_Record extracts_
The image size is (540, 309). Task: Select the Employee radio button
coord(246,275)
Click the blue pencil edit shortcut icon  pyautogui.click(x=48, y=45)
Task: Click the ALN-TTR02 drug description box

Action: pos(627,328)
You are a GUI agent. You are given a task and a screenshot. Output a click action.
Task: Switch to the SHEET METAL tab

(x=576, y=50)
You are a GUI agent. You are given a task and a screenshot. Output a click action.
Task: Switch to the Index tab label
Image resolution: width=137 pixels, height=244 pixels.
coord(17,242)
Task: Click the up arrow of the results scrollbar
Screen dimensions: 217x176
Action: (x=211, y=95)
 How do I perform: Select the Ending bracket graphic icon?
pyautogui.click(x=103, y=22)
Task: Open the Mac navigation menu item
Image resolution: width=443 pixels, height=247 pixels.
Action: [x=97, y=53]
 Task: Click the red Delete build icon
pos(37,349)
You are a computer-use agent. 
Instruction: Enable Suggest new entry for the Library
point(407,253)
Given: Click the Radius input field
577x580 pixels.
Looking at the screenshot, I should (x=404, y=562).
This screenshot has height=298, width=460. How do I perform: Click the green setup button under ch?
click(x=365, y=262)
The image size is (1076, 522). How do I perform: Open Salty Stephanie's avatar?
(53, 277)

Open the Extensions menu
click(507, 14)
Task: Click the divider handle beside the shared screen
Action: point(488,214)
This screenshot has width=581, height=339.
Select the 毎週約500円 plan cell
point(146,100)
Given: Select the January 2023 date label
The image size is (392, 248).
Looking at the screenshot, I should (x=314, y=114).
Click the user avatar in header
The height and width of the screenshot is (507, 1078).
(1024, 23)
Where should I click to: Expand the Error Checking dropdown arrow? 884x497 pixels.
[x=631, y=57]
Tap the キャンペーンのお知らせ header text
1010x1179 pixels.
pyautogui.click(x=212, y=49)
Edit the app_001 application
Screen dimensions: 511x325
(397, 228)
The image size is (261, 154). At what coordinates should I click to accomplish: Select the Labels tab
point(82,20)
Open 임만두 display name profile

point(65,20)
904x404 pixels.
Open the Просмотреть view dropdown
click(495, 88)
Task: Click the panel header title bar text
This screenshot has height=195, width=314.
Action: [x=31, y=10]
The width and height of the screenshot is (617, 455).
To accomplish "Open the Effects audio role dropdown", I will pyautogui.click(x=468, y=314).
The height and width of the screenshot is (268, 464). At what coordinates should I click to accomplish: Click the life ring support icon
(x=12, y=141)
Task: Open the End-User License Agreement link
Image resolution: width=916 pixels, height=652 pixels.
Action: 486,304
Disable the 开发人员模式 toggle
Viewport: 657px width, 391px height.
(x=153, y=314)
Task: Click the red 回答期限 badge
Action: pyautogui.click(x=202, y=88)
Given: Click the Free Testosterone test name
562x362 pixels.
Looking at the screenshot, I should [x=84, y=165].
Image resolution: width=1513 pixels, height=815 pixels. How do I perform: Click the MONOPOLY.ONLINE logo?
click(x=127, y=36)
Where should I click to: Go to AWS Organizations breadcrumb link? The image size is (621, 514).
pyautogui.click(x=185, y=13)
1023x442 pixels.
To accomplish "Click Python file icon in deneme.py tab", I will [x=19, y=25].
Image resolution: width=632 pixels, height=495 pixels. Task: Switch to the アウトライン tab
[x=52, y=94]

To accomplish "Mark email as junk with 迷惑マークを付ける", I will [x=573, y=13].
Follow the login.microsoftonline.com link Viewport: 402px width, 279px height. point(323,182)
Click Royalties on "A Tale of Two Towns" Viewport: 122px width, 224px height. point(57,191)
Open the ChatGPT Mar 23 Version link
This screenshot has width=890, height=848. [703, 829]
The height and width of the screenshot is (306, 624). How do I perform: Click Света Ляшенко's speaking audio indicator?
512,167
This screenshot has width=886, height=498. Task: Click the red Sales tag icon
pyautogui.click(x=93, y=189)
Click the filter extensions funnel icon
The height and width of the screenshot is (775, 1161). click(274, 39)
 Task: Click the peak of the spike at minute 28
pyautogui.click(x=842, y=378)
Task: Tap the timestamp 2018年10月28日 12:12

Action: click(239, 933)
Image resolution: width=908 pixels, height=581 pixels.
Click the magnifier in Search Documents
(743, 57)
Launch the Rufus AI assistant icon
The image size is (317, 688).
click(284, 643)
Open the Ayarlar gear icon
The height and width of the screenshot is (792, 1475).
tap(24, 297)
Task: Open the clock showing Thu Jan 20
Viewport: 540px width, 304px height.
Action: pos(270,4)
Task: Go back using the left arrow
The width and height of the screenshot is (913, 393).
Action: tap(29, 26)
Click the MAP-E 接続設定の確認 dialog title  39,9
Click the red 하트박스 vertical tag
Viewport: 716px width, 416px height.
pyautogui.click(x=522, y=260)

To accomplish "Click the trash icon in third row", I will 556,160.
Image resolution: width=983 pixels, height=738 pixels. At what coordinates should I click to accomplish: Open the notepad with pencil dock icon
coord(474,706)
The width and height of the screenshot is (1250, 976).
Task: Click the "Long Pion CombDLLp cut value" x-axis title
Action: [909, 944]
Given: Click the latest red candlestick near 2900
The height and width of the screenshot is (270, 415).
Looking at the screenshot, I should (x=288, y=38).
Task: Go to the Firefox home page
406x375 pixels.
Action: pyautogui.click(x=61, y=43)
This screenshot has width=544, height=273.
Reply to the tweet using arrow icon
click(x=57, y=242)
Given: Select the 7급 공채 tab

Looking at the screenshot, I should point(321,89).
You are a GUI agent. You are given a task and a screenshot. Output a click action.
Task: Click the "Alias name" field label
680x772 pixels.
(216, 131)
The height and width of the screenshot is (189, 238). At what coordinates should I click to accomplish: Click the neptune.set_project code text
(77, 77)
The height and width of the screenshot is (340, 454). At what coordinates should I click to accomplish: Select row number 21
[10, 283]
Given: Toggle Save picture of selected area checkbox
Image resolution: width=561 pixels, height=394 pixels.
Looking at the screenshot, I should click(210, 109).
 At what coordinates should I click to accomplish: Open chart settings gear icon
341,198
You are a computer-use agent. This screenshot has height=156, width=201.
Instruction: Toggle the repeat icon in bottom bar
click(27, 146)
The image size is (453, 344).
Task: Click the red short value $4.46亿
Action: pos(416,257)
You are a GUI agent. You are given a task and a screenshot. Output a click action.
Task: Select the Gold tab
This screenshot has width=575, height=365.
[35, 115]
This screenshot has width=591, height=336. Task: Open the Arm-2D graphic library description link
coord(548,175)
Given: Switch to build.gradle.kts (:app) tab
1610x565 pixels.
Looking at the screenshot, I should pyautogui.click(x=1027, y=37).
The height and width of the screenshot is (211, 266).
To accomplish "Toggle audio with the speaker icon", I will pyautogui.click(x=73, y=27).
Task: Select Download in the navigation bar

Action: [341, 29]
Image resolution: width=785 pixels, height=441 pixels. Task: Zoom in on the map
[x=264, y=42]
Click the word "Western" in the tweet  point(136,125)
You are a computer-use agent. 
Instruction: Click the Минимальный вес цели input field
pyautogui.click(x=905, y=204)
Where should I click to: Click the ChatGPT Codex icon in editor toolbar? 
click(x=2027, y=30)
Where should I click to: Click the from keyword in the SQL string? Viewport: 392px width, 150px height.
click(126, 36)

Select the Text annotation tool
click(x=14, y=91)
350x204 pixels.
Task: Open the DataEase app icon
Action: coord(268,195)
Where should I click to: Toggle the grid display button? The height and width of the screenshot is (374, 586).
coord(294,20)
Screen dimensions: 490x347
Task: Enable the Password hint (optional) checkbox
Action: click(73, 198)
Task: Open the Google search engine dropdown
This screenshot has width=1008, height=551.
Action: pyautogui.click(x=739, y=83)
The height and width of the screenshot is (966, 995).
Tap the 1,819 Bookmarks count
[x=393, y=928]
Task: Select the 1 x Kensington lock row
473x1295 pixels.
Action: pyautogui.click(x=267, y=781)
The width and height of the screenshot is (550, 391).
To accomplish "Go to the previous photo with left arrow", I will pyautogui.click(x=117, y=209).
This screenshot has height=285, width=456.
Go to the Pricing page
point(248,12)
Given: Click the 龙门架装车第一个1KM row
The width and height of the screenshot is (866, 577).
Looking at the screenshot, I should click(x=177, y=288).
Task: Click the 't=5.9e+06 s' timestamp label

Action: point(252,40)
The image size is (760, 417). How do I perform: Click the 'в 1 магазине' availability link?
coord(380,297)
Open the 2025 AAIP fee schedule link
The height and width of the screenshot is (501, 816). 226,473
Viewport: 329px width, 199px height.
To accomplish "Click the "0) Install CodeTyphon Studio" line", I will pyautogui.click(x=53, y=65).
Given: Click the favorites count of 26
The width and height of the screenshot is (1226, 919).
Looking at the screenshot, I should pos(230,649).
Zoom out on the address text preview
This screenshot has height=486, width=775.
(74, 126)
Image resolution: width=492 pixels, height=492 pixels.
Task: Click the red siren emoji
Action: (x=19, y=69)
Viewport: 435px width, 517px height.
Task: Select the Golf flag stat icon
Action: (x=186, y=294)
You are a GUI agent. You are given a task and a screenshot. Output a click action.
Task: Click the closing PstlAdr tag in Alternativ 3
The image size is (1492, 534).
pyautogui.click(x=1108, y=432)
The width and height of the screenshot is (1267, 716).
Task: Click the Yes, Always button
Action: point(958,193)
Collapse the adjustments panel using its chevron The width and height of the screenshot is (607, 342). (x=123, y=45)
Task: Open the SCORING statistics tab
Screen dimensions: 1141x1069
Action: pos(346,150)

_Work to be completed_
Report how many lines of the entries hold the word "left". Nothing else is needed.

_Expected answer_
2